Le dossier parait dans un contexte bien particulier, alors que l’Afrique du Sud connaît un climat de tension et de répression intense qui place le pays sur le devant de la scène médiatique internationale. Le dossier fait ainsi référence aux émeutes de Soweto qui ont eu lieu un peu plus d’un an plus tôt, événement témoin de la résistance de la jeunesse noire et de la réponse violente du gouvernement qui a fait plusieurs dizaines de victimes chez les jeunes. Le dossier réagit à un deuxième événement symbole de la répression exercée à l’encontre des opposants, la mort de Steve Biko en septembre 1977. Le dossier reproduit ainsi les réactions du COE condamnant les circonstances d’une telle mort.
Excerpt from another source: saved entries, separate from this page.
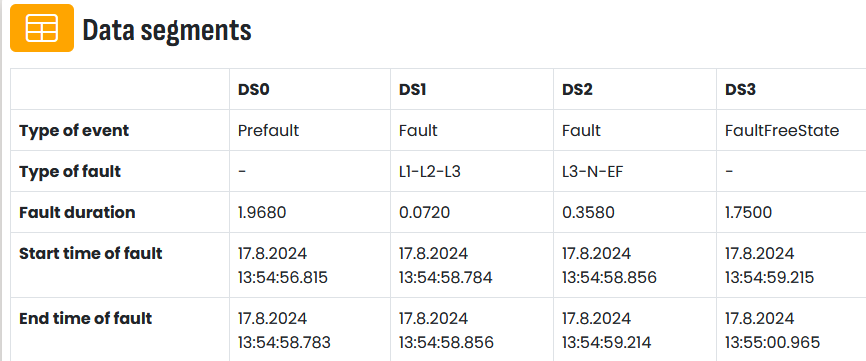The height and width of the screenshot is (361, 866).
Task: Click the DS2 column header
Action: pos(577,89)
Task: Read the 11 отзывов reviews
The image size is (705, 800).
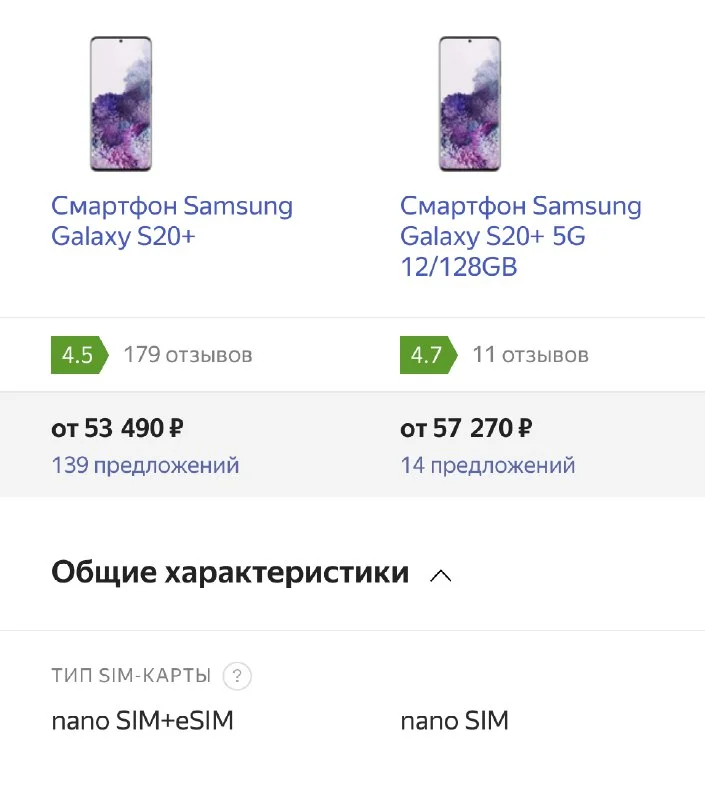Action: pos(530,355)
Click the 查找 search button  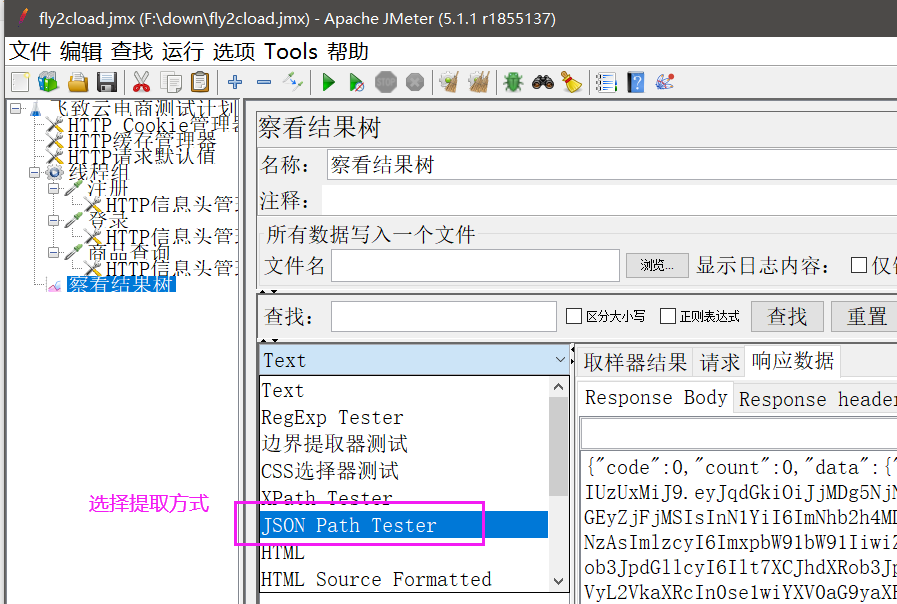pos(786,315)
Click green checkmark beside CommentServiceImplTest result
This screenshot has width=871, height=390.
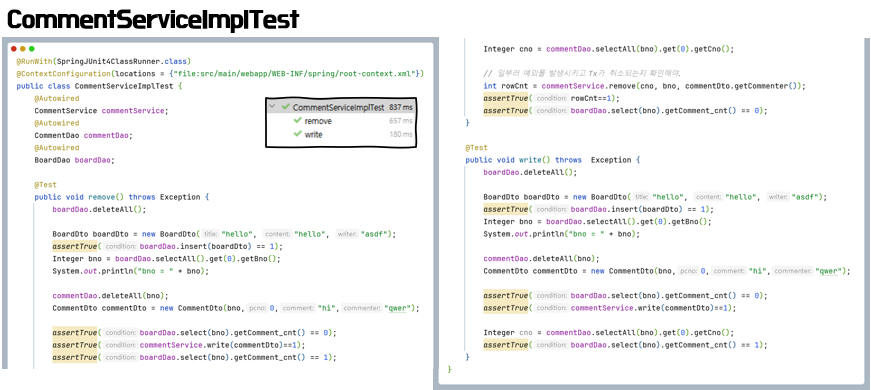[x=286, y=107]
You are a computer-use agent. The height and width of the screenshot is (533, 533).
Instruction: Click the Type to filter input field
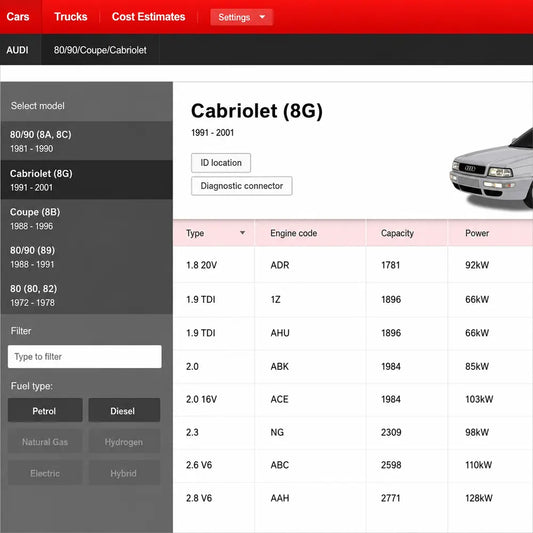[x=85, y=357]
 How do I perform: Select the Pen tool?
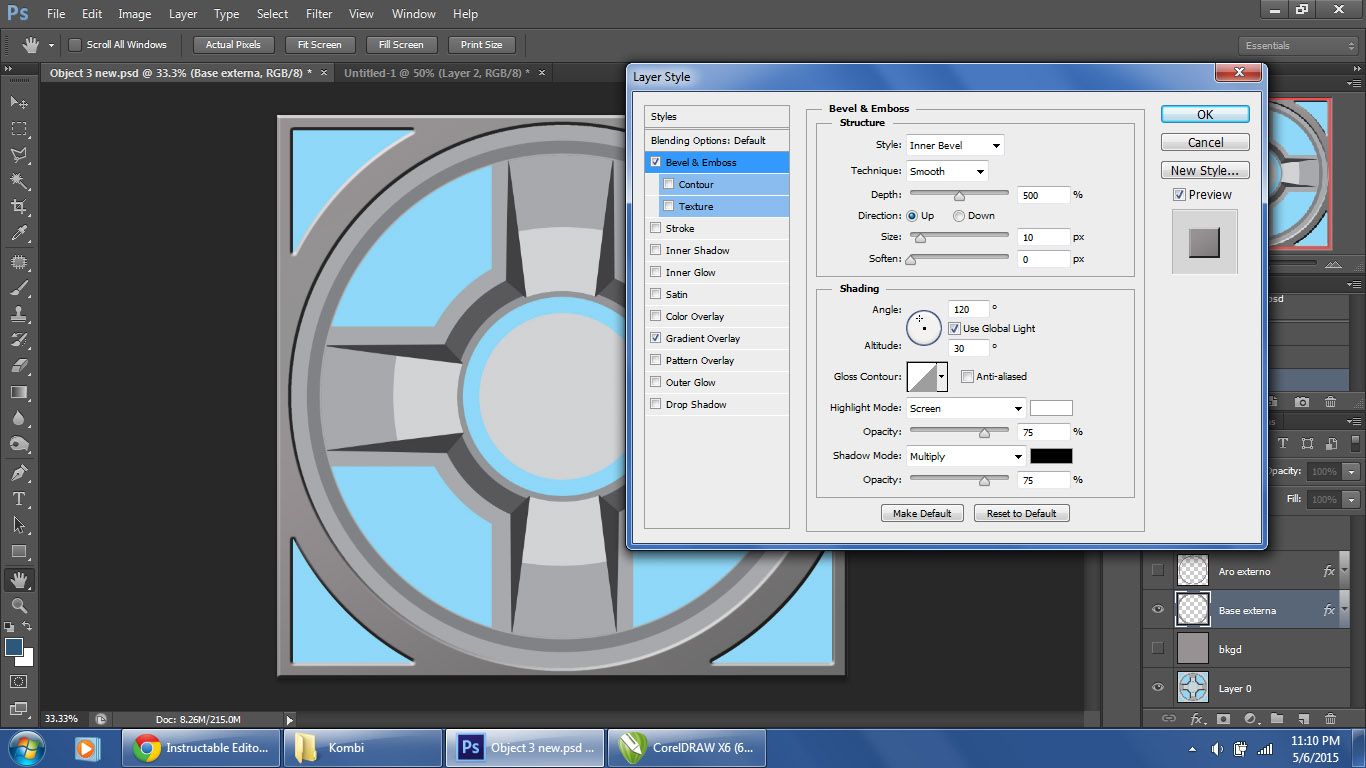(x=18, y=472)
Il répercute également le message de Mgr Hurley adressé au CCFD et à Justice et Paix à l’occasion de la cérémonie religieuse célébrée le 4 octobre 1977 en sa mémoire1253. Le dossier retient à cette occasion le message de Mgr Hurley déclarant que la mort de Steve Biko porte une signification profonde, étant le symbole de l’histoire douloureuse de son peuple et de la réalité cruelle de la domination blanche.

Les références aux positions du COE, la mention de la cérémonie organisée par le CCFD et Justice et Paix en mémoire de Steve Biko témoignent bien d’une unanimité entre groupes catholiques et réformés en ce qui concerne les prises de positions et les mobilisations des chrétiens concernant les derniers événements en date.

Une large partie du dossier reproduit ensuite de larges passages de l’ouvrage de Marianne Cornevin, L’Afrique du Sud en sursis 1254 paru en 1977. L’ouvrage sert ainsi de source principale à la partie du dossier consacré à la description du système des bantoustans, aux effets politiques, économiques et sociaux de ce processus de formation et surtout à la perversité d’une telle politique qui, sous prétexte d’être une chance de « développement séparé », ne vise qu’à l’asservissement et à l’exploitation économique d’une population.

La participation de Marianne Cornevin (même indirectement, pas l’utilisation de ses textes), démontre que les liens étaient étroits entre les travaux de la FPF et ceux menés au sein du DEFAP. En effet, l’historienne spécialiste de l’Afrique fut une membre du groupe « Afrique du Sud » de la CSEI. Cela démontre également que les réformés mobilisés autour de la question sud-africaine étaient peu nombreux et étaient sollicités pour s’exprimer au sein de plusieurs structures protestantes.

Notes
1248.

« Afrique du Sud », dossier DEFAP, septembre 1978, p. 1.

1249.

Ibid.

1250.

Ibid.

1251.

Ibid.

1252.

Ibid.

1253.

Le 4 octobre 1977, une cérémonie en mémoire de Steve Biko fut organisée en l’Eglise Saint-Merri par le CCFD et « Justice et Paix » en présence de l’évêque auxiliaire de Paris, Mgr Daniel Pézeril.

1254.

Marianne Cornevin, L’Afrique du Sud en sursis, op.cit.